> _PROBLEM TO SOLVE_
Below are entries; work out how many of their lines hold "fait", giving only that number.

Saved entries
++++++++++++++++++++

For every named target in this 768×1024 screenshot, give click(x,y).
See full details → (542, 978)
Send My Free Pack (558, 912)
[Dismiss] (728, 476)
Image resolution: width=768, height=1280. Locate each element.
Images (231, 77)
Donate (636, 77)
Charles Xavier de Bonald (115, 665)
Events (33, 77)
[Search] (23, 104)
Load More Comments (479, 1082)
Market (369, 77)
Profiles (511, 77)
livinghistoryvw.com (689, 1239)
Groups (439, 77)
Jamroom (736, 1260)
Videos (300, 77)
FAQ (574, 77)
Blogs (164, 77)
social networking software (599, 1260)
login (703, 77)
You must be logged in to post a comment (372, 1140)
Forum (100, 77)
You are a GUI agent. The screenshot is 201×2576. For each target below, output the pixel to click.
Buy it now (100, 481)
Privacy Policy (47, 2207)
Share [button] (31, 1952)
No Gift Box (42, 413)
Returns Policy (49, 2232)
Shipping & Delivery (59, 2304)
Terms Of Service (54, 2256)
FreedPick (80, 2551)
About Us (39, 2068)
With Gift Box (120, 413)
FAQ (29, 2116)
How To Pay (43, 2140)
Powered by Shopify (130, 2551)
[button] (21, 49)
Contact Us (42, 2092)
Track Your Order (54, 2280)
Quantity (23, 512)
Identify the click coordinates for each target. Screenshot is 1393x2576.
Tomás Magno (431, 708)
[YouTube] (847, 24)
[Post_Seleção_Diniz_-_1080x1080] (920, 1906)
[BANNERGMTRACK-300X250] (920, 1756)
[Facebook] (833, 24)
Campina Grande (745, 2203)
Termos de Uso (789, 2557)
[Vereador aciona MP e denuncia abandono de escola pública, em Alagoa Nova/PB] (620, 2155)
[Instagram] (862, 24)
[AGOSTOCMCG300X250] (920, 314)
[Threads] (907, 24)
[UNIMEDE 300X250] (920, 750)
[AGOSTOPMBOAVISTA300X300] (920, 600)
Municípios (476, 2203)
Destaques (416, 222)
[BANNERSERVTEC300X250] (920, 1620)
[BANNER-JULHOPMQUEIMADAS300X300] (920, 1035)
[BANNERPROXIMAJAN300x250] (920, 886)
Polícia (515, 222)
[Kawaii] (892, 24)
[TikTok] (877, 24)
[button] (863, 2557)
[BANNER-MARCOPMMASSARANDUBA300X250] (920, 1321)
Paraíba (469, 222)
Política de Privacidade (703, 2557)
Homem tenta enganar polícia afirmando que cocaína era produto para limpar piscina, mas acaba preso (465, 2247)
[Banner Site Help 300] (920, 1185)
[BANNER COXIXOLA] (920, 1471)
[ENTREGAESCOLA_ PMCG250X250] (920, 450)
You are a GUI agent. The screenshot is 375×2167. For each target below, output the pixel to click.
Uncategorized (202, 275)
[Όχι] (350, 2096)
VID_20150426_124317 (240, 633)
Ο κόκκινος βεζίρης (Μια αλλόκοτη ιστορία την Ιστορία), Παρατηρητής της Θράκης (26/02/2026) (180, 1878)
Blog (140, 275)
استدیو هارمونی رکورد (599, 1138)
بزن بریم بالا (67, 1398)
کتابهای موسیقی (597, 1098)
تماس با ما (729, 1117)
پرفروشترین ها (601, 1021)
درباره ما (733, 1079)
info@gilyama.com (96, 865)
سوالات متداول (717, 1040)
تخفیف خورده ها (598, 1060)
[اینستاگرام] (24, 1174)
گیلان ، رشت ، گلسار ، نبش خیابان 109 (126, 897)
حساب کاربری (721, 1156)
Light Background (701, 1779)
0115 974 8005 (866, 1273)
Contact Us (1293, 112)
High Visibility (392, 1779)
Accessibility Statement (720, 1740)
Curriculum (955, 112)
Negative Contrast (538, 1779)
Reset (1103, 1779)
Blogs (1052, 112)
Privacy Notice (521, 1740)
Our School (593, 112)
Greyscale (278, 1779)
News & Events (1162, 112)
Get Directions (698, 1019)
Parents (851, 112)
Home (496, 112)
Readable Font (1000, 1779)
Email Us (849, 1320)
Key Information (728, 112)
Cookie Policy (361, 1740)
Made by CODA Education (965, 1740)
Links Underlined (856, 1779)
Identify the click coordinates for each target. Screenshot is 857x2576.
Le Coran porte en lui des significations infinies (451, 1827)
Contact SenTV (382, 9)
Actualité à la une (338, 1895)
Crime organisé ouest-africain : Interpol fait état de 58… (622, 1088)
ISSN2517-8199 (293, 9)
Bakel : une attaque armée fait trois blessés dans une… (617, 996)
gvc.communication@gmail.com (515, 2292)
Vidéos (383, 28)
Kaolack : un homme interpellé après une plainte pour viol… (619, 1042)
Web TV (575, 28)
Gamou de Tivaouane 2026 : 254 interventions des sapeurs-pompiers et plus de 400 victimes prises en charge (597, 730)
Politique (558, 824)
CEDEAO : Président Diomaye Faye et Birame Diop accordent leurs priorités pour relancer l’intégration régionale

++++++++++++++++++++

> _OUTPUT BELOW_
2